The seizures associated with Dravet syndrome are very difficult to treat. Many of the anti-epileptic drugs used in the U.S. are not effective for this disorder, and several of them can even make the seizures worse (Lamictal is one that really had an adverse effect with Haley and others with Dravet syndrome.) Stiripentol (STP) is a French drug that has show promise in helping patients with Dravet syndrome, but it is not approved in the United States by the FDA. Individuals with rare, life-threatening diseases can import medications that are not approved by the FDA into the U.S. on a compassionate use basis. However, most insurance companies will not cover the cost of these drugs, which can be very high. Haley was granted the opportunity to try STP in March of 2011 and has had greater seizure control and more cognitive advances since starting it. STP works best in conjuction with Onfi (Frisium/Clobazam) and either Depakote or Topamax.

Due largely in part to the efforts of the Dravet Syndrome Foundation, more patients are being diagnosed with Dravet syndrome every day and at an earlier age. (Haley was seven when she finally received an official diagnosis) When Haley was diagnosed in 2007, it was thought there were only approximately 500 cases in the U.S.A. since then it has been estimated that one person in 20,000-40,000 is on the Dravet Syndrome Spectrum. This means that over 334,000 people in the world currently have Dravet syndrome, and one baby is born in the U.S. every other day with this rare condition.

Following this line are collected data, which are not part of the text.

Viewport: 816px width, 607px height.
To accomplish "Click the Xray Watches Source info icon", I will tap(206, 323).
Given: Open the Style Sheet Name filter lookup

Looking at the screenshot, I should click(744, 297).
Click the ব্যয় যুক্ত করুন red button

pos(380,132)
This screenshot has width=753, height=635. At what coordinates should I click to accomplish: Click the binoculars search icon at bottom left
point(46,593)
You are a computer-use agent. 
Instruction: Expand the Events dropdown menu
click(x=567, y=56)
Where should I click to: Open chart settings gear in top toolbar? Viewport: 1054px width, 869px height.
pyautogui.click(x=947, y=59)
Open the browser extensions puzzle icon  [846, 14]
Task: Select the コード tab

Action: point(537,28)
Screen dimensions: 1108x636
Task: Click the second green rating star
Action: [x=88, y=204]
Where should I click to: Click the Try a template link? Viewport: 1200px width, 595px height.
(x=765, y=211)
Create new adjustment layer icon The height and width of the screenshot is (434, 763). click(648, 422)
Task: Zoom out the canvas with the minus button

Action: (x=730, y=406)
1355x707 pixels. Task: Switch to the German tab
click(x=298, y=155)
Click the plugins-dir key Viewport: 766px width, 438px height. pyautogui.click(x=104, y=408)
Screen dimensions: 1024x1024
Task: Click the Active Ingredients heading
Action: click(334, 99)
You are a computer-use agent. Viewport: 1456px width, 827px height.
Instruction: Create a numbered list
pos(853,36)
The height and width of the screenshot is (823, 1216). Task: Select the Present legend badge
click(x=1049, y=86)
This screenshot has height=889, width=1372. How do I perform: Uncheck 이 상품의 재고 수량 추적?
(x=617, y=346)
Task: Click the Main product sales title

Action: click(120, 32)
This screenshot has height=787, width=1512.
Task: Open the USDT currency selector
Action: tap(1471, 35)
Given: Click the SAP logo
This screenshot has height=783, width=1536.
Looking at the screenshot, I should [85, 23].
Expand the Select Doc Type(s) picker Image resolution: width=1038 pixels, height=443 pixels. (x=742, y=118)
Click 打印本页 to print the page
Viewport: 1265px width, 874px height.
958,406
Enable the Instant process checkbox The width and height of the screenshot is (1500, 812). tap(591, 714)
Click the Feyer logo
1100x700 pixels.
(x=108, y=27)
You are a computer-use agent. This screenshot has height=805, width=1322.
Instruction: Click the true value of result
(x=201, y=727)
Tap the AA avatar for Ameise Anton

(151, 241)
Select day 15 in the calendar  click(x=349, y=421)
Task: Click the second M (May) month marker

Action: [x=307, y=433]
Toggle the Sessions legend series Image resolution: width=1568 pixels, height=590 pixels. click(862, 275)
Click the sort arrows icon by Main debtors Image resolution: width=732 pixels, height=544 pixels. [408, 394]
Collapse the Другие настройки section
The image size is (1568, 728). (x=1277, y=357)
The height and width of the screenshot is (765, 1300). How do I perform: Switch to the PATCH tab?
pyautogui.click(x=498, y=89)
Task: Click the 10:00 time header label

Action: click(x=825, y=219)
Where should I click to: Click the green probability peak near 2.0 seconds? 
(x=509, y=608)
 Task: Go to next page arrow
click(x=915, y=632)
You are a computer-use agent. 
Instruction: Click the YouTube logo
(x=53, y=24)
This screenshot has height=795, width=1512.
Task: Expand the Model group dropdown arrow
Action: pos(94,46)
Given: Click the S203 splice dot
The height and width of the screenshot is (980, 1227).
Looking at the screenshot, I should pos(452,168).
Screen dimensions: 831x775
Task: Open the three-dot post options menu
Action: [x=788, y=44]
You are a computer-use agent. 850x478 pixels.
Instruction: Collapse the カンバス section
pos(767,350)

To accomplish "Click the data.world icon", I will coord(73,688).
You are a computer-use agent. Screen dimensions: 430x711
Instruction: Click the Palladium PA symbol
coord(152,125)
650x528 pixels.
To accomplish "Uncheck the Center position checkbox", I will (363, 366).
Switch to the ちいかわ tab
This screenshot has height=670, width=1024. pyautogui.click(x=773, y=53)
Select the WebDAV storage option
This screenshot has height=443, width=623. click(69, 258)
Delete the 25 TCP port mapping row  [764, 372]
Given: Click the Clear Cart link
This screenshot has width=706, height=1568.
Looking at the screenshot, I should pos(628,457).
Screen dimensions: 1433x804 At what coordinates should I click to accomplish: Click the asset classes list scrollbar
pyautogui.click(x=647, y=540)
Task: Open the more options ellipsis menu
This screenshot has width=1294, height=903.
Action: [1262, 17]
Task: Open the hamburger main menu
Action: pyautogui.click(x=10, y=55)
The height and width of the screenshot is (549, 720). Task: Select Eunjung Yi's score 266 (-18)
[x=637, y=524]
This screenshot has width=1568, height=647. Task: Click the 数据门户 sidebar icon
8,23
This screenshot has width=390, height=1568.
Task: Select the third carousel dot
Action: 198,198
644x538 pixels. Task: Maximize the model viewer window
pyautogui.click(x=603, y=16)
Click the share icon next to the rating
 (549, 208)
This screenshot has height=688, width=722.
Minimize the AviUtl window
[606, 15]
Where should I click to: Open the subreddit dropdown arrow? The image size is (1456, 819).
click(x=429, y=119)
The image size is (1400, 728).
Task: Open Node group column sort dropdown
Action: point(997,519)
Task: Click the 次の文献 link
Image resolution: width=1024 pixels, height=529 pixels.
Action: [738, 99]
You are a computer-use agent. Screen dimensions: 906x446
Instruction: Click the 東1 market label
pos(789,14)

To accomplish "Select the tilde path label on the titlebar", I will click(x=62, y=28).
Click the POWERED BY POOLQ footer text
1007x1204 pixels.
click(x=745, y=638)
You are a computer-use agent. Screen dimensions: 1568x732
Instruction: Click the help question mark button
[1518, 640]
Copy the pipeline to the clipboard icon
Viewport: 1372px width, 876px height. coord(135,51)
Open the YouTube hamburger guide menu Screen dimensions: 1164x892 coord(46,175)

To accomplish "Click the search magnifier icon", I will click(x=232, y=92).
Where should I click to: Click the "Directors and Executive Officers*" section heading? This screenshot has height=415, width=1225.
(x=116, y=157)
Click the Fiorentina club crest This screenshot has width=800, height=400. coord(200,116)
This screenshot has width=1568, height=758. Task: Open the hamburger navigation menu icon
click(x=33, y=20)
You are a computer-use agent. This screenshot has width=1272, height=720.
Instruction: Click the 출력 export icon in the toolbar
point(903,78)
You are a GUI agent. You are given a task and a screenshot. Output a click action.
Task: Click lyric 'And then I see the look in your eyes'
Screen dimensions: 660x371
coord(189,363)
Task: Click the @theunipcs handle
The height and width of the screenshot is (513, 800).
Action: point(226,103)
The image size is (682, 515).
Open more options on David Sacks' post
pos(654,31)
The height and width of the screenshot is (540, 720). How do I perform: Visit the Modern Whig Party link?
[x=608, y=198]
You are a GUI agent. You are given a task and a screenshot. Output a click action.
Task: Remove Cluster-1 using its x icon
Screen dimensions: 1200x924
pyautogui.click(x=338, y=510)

The Dravet Syndrome Foundation is a volunteer-based, non-profit organization dedicated to aggressively raising research funds for Dravet syndrome and related conditions. By offering research grants for syndrome-specific research with a novel approach, DSF can move researchers and the medical community forward to find better treatments and a cure while assisting afflicted individuals and their families.